#### Task objective
In the reply, give back exactly the lines from the one with "Collapse the Noise category in library" through the last line of the records, without pictures.

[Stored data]
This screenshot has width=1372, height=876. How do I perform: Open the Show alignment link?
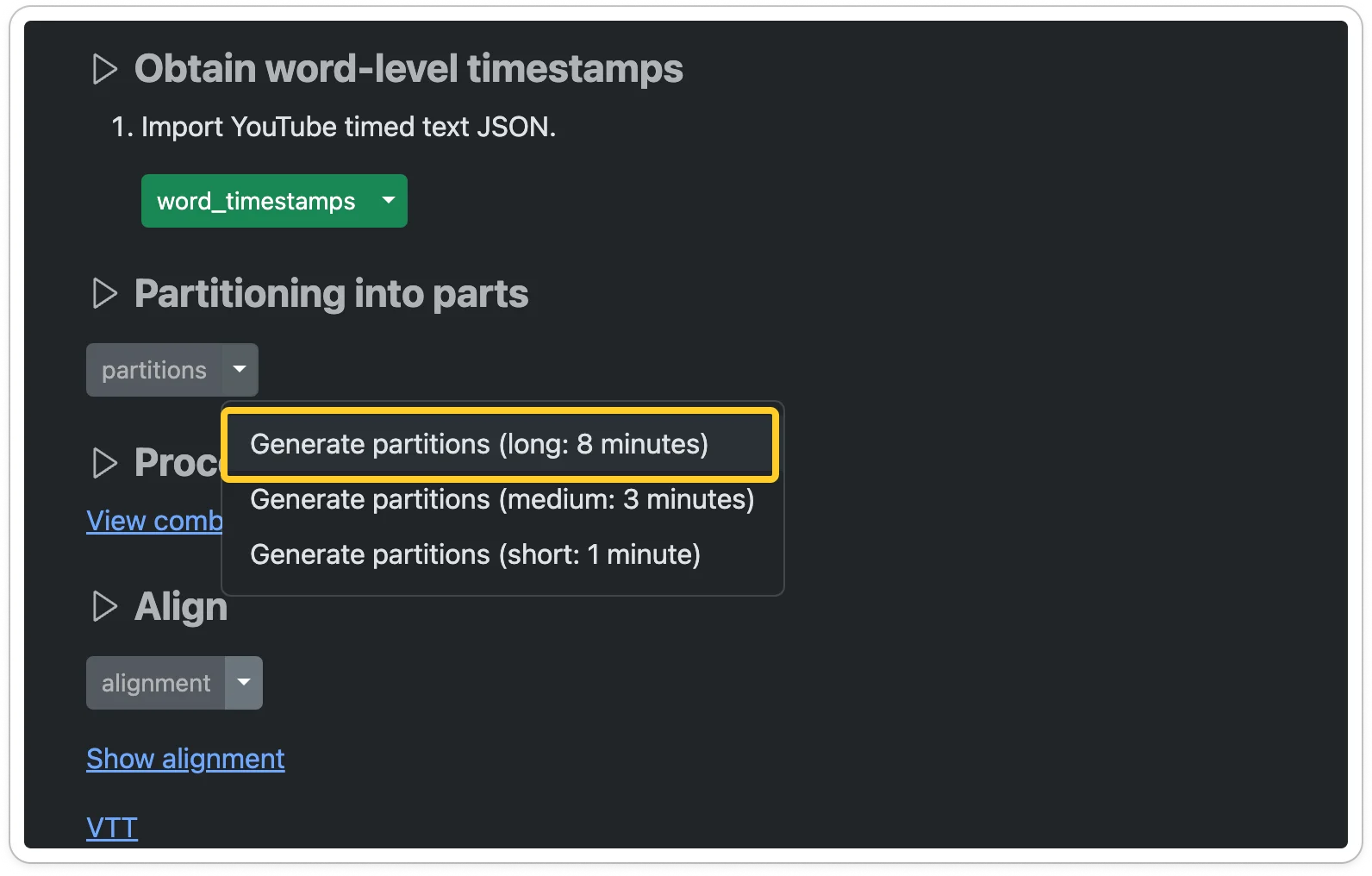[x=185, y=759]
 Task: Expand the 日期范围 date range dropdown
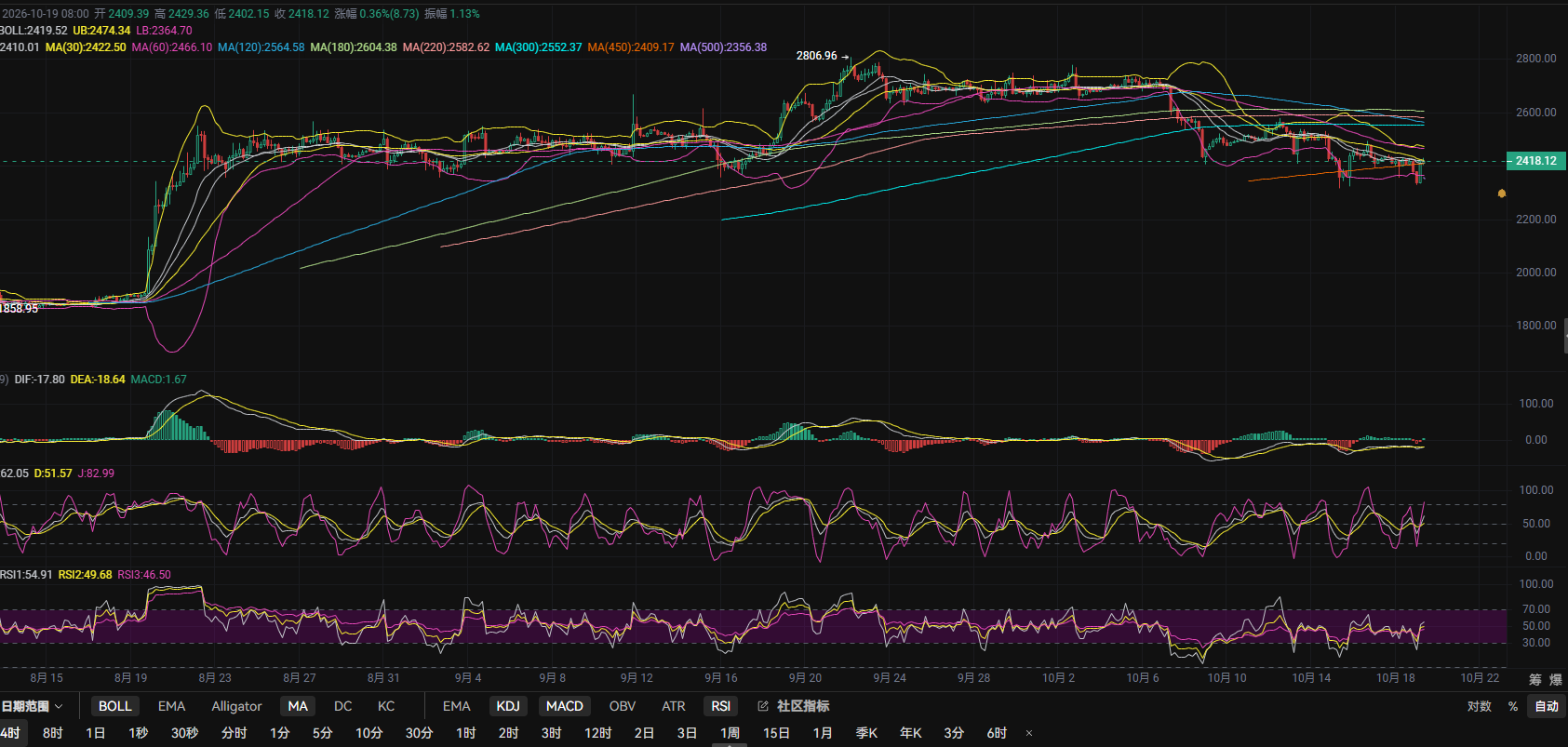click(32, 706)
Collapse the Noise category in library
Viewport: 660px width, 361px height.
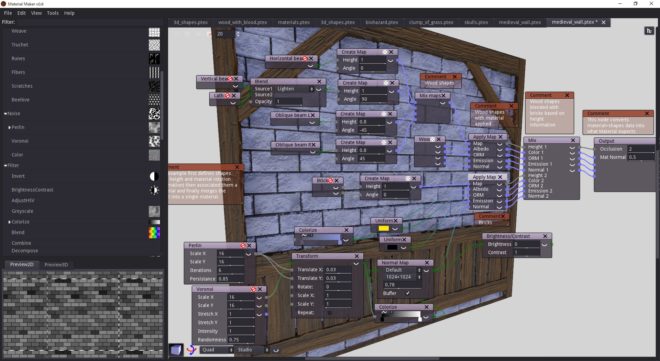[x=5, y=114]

#### Task result
Collapse the Noise category in library
Viewport: 660px width, 361px height.
[x=5, y=114]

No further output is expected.